陥没事故は発生から間もなく10カ月。損壊した下水道から発生した悪臭が住民を悩ませ、金属がさびたり、健康被害の声が後を絶たないという。県は硫化水素による健康への影響などに関する科学的な知見を共有してもらおうと、講演会を開催した。
上條センター長は講演で、硫化水素の特徴や濃度による健康への被害について説明した。水に溶けた硫化水素が反応し金属は腐食する。人の体には硫化水素を解毒し排出するメカニズムがあるとし、事故現場周辺地域での影響については「データを見て直接的な健康被害はない」と述べた。

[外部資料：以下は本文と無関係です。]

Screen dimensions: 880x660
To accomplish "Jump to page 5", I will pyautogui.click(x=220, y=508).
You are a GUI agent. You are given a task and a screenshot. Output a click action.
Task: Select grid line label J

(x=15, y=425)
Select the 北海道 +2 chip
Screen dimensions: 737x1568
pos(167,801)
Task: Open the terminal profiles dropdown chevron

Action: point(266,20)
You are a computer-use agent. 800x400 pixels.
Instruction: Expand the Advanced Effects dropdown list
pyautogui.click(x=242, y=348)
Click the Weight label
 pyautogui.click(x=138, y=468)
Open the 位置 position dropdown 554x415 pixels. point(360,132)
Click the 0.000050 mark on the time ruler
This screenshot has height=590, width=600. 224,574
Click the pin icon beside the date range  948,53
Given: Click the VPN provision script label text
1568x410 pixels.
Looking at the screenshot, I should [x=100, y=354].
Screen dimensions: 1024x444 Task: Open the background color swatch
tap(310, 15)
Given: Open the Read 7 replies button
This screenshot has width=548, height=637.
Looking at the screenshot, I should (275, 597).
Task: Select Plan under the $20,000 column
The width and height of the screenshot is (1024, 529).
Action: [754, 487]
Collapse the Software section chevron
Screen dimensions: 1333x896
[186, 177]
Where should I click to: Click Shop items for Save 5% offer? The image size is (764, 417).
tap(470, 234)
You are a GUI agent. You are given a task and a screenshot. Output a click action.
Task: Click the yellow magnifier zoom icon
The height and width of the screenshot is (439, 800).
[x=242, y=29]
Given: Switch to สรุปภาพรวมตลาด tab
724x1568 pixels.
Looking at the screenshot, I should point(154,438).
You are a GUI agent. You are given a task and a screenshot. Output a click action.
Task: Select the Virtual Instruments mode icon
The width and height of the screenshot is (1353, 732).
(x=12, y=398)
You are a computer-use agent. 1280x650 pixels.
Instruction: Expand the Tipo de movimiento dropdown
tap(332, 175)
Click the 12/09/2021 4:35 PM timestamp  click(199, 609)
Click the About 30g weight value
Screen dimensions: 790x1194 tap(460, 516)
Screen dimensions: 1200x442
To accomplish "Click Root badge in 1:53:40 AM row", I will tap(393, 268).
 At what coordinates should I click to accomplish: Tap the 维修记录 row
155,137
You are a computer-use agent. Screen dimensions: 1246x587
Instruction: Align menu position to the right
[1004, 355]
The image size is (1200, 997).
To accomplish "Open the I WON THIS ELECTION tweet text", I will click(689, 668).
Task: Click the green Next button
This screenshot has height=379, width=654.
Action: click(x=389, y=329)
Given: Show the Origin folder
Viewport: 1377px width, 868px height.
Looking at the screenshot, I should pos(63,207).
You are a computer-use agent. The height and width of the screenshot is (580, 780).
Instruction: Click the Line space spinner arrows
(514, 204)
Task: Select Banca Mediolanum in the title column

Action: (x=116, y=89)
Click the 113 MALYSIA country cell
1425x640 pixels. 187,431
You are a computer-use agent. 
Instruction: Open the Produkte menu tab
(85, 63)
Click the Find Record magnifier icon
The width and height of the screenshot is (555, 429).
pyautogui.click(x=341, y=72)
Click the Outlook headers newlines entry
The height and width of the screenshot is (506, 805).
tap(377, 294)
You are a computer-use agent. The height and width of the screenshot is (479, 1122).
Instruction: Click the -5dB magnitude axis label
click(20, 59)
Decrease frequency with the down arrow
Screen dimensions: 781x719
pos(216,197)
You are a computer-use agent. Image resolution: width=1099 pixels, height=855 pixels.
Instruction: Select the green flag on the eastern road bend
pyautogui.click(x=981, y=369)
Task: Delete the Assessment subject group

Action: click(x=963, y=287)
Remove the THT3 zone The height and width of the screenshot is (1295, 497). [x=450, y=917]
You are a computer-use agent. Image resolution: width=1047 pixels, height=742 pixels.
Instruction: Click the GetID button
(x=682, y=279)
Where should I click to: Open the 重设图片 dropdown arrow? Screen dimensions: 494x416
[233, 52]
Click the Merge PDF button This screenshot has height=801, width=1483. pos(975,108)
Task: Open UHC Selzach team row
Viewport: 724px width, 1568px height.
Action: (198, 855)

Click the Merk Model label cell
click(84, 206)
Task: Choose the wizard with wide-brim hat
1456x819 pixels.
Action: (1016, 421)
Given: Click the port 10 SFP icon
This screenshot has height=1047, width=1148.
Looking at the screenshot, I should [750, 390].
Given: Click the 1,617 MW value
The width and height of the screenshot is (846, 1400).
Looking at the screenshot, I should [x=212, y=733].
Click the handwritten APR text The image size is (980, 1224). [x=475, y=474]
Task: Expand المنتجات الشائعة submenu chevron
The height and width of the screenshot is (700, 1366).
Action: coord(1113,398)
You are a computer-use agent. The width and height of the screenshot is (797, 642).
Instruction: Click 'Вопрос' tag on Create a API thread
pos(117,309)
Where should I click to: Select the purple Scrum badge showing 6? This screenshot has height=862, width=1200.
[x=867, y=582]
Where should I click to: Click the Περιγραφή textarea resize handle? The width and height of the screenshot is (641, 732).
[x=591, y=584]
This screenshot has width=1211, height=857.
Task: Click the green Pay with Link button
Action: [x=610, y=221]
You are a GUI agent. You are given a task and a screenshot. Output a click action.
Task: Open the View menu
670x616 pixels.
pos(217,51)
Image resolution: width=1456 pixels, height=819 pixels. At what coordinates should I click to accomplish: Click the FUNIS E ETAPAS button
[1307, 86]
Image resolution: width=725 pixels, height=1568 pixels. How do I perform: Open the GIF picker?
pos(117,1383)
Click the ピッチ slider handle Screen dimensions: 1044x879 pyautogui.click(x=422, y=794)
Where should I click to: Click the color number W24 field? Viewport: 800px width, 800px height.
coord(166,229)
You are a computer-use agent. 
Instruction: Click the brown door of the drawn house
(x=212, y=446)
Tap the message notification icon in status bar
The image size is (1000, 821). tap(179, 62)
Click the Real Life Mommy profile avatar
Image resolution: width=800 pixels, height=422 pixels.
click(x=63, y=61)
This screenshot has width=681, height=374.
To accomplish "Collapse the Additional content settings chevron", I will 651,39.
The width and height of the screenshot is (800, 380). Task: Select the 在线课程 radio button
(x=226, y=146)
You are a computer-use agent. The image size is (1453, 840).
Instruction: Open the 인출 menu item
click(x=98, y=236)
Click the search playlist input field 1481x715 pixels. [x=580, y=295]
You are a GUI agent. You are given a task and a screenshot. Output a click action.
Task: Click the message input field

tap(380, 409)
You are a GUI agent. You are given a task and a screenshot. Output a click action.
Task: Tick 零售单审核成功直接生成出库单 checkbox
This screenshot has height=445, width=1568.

上條センター長は、中濃度で気管支炎や角結膜炎、鼻炎などの症状があるが、低濃度では比較的無害と解説。悪臭については「臭いによって感じるストレスはさまざま。汚物から発生する硫化水素に不快な印象を持つ。それによってストレスを感じることがある」と語った。
質疑では住民から不整脈、頭痛、ぜんそくなど健康の悪化、金属のさびやペット、植物への影響などさまざまな質問が寄せられた。上條センター長は、低濃度の硫化水素が普段から発生する温泉地での事例などを挙げ回答した。
上條センター長は「金属の腐食は温泉地でも起こっている。もともと(硫化水素が)ある所で起きたものではない。ここ(八潮)で起きた腐食については県が責任を持つべき。二次的な不快感によって、自律神経の不調が起きたら、メンタル的な被害も当然責任を持つべき」と県の対応を促した。